'''

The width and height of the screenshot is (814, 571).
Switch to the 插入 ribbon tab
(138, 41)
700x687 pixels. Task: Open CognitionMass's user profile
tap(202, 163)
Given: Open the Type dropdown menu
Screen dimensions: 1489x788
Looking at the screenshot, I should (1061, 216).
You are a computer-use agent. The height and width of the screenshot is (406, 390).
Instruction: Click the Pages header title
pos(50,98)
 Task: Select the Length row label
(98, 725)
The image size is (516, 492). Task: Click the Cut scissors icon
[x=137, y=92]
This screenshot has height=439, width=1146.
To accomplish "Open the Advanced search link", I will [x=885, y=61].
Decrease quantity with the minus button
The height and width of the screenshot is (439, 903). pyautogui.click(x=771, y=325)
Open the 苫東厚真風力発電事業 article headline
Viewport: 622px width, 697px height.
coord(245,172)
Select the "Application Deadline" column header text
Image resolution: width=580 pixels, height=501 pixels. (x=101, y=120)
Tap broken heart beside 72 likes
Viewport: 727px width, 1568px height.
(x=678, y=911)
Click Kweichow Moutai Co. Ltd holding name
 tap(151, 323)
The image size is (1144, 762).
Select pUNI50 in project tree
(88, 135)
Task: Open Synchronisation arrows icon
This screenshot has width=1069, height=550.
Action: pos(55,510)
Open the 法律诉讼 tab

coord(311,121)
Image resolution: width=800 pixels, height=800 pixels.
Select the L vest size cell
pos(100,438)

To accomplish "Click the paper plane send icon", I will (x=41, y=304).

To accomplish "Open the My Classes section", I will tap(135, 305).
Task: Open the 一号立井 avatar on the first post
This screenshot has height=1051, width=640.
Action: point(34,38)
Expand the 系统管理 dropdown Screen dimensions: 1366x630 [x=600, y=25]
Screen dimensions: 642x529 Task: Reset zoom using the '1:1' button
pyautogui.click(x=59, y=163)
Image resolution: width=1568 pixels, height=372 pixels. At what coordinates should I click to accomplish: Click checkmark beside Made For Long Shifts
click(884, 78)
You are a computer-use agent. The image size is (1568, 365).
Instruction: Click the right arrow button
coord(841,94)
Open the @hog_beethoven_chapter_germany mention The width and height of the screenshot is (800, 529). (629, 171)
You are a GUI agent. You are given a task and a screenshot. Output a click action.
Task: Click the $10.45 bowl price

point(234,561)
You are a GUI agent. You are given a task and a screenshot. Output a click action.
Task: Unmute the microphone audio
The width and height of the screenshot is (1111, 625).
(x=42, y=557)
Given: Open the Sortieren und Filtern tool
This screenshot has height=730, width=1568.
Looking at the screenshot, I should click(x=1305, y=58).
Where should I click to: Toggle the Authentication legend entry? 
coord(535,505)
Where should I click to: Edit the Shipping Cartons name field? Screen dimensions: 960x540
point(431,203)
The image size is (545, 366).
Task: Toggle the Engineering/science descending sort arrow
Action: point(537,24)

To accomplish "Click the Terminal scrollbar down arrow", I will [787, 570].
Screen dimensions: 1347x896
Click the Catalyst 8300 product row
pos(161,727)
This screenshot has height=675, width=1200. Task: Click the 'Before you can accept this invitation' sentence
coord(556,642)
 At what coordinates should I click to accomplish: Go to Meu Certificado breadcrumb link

'''

## TRY IT
Everything from the line containing "Select pUNI50 in project tree" through the line containing "Screen dimensions: 1347x896" in the material above should be retyped exactly, both ends included, and nothing more.

## REPLY
Select pUNI50 in project tree
(88, 135)
Task: Open Synchronisation arrows icon
This screenshot has width=1069, height=550.
Action: pos(55,510)
Open the 法律诉讼 tab

coord(311,121)
Image resolution: width=800 pixels, height=800 pixels.
Select the L vest size cell
pos(100,438)

To accomplish "Click the paper plane send icon", I will (x=41, y=304).

To accomplish "Open the My Classes section", I will tap(135, 305).
Task: Open the 一号立井 avatar on the first post
This screenshot has height=1051, width=640.
Action: point(34,38)
Expand the 系统管理 dropdown Screen dimensions: 1366x630 [x=600, y=25]
Screen dimensions: 642x529 Task: Reset zoom using the '1:1' button
pyautogui.click(x=59, y=163)
Image resolution: width=1568 pixels, height=372 pixels. At what coordinates should I click to accomplish: Click checkmark beside Made For Long Shifts
click(884, 78)
You are a computer-use agent. The image size is (1568, 365).
Instruction: Click the right arrow button
coord(841,94)
Open the @hog_beethoven_chapter_germany mention The width and height of the screenshot is (800, 529). (629, 171)
You are a GUI agent. You are given a task and a screenshot. Output a click action.
Task: Click the $10.45 bowl price

point(234,561)
You are a GUI agent. You are given a task and a screenshot. Output a click action.
Task: Unmute the microphone audio
The width and height of the screenshot is (1111, 625).
(x=42, y=557)
Given: Open the Sortieren und Filtern tool
This screenshot has height=730, width=1568.
Looking at the screenshot, I should click(x=1305, y=58).
Where should I click to: Toggle the Authentication legend entry? 
coord(535,505)
Where should I click to: Edit the Shipping Cartons name field? Screen dimensions: 960x540
point(431,203)
The image size is (545, 366).
Task: Toggle the Engineering/science descending sort arrow
Action: point(537,24)

To accomplish "Click the Terminal scrollbar down arrow", I will [787, 570].
Screen dimensions: 1347x896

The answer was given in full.